For Dutch, the difference with the normal sort and the phone book sort, is that pesky IJ (again!). Standard sort treats it as I+J, phone book sort treats it as Y: Bruyn A., Bruijn B., Bruyn C. - useful, as in Dutch names, the Y and IJ generally have the same pronunciation, and people often write ÿ/y instead of ij.
If you're still reading: ij is called a "lange ij" [long ij], ei a "korte ei" [short ei], and y a "Griekse ij" [Greek y], all pronounced /Ei/. Dutch children end their ABC with X IJ Z. Was that city called Ysselstein or IJsselstein? (Depends on which city you refer to.) Yes, it hurts :-(
And there's even a 'dictionary sort', for lack of a better name, which sorts W X IJ Y Z (granted: weird, but some dictionaries and encyclopedias do). While I'm at it, any chance of
StringInfo returning IJ as a single element?
Get a feeling why title casing IJ as Ij feels so unnatural, like I indicated in my earlier post? I hate it when Word does that. "Auto Correct" is what that's called. Yeah, right!
But then again, Dutch is definately not on that list of 8 languages people seem to care about so... Either that, or customs keeps your technology up at the German border. ;-)
# J. Daniel Smith on Friday, March 11, 2005 9:37 PM:
Oh yea, I can see how that Dutch IJ (IJ U+0132) could be quite pesky.
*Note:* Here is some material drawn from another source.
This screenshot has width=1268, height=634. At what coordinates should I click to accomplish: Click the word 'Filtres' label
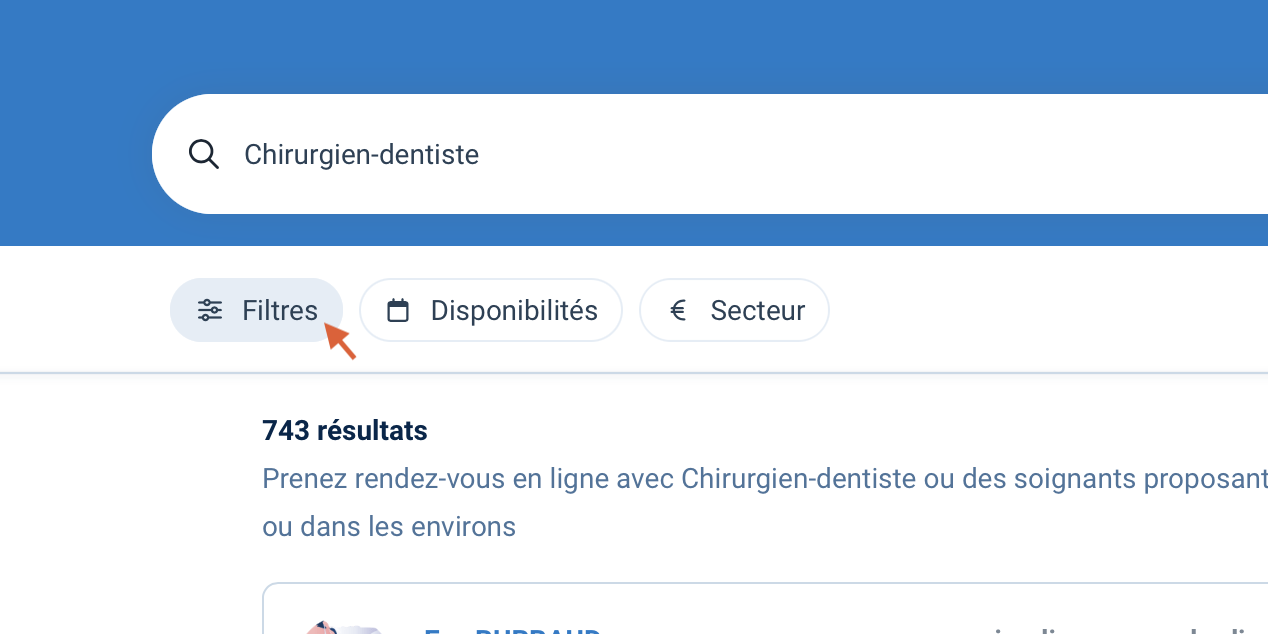[x=280, y=310]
I would agree that there's no way "IJ" should become "Ij"
From a software & translation point of view, once you got English+Major European+Asian language, it's probably "easy" to do any LtoR language. It's probably things like documentation, brochures, support, etc. that limit more translations.
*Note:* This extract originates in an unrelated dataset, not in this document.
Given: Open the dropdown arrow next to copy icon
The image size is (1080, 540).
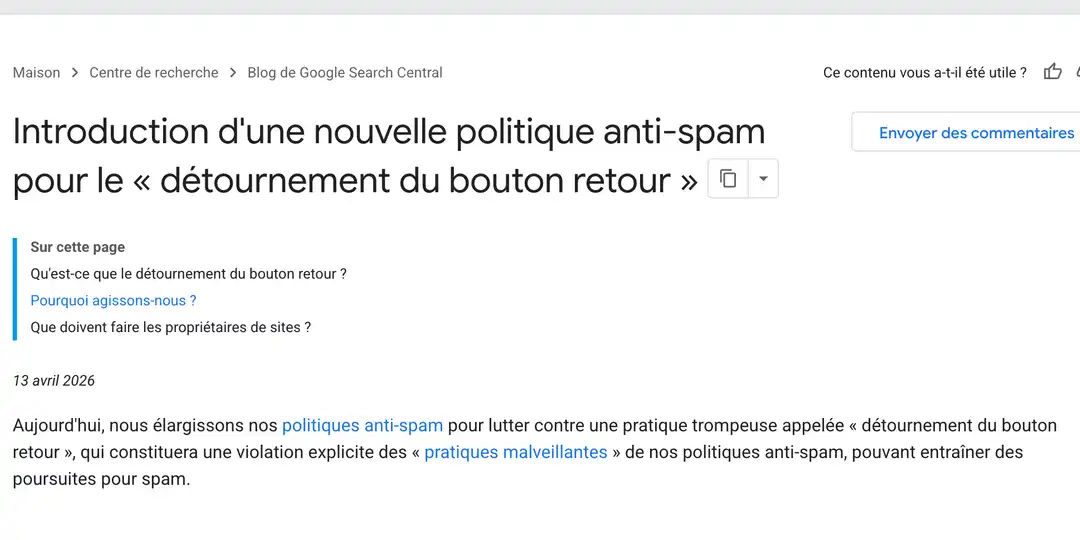Looking at the screenshot, I should tap(763, 179).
I think it's be cool if my company supported Dutch too; I lived in Amersfoort for 18 months and tried to learn the language, but German kept getting in the way. And the Dutch are all happy to speak English...
# Michael Kaplan on Friday, March 11, 2005 9:43 PM:
The Dutch requirement is a bit different -- and it would require a more intelligent engine than the "one character at a time" table-based one used by NLS currently.
It does not mean I do not care about Dutch, I can promise you that. But sometimes the harder it is to support a requirement the longer it takes to see it supported.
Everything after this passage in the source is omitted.